People in the group expressed a desire to share their words; to help others and to further the development of knowledge. We decided that anything we wanted to share would be shared publicly – accessible to anyone who is interested. The reason for this is to avoid being detached from our data, to safeguard our vulnerability, and to maintain our own narrative so that the impact of the data gathered can be meaningful to us. Most wished to remain anonymous personally, but we all thought that it was important that this CWC working group should be credited as the collective author (see also our post on Data Sharing)
Areas of interest
We went on to generate the research questions/areas we are most interested in:
- How do we deal with stress?
- How can sharing be healing for ourselves and the world?
- What are we a knowledge expert of in relation to mental health?
- What is it that would make you safe to open up, what do you need?
- How do we do research, whats our methodology?
- How are you doing? (how do we create the time and space for people to really ask and really respond?)
- What makes a space safer?
- How can we create understanding about us being interconnected?

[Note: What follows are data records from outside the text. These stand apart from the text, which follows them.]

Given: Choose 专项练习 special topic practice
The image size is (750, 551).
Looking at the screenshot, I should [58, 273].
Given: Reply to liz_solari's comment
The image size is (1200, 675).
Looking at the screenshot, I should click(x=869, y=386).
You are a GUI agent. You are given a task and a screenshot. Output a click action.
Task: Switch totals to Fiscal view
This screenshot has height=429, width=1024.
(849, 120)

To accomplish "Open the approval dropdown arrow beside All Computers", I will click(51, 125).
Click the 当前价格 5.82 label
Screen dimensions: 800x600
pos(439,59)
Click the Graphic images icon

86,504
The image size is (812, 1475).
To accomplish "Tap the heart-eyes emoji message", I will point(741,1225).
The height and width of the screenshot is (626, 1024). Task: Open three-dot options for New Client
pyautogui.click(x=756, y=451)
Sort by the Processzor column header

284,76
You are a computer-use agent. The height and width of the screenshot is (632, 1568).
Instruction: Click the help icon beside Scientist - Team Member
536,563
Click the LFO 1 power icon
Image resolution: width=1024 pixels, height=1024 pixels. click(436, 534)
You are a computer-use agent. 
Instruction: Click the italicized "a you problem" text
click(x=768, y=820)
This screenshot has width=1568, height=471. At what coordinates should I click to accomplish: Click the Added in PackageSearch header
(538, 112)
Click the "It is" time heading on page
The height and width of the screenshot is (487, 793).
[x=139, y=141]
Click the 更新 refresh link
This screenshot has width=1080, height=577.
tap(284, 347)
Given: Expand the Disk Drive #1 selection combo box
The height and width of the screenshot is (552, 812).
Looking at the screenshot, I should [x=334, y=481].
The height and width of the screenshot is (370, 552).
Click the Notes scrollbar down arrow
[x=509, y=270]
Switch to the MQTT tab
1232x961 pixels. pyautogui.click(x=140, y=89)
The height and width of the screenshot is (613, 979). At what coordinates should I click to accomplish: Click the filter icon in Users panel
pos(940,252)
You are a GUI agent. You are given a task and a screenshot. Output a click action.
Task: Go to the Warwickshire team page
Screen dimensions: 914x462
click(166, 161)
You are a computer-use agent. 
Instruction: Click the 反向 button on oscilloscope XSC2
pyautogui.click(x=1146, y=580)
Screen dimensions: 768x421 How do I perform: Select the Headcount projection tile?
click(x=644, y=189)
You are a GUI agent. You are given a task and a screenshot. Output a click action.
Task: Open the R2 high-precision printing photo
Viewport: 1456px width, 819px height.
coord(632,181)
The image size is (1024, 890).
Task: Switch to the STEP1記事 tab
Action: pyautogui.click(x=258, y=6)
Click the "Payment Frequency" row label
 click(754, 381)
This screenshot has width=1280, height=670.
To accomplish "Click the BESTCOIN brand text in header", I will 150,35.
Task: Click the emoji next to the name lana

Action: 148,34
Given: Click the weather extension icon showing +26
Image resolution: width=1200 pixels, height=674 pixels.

- How can we be more understanding of each other?
- How can we build trust?
We finished the workshop by creating clay representations of the tools we could use to research these questions. These included listening ears, and bridges for connecting across our differences.
These research questions will be discussed when we next meet and we will make plans to apply the methodology we have been developing.
A respite from and in spite of the world
We have created a space and way of being together which is a respite from and in spite of a world that doesn’t allow for these things. Standing outside of mainstream and oppressive structures and moving towards change, we are well-placed to bring radical challenges to accepted frameworks of understanding mental health and systems of data collection and usage.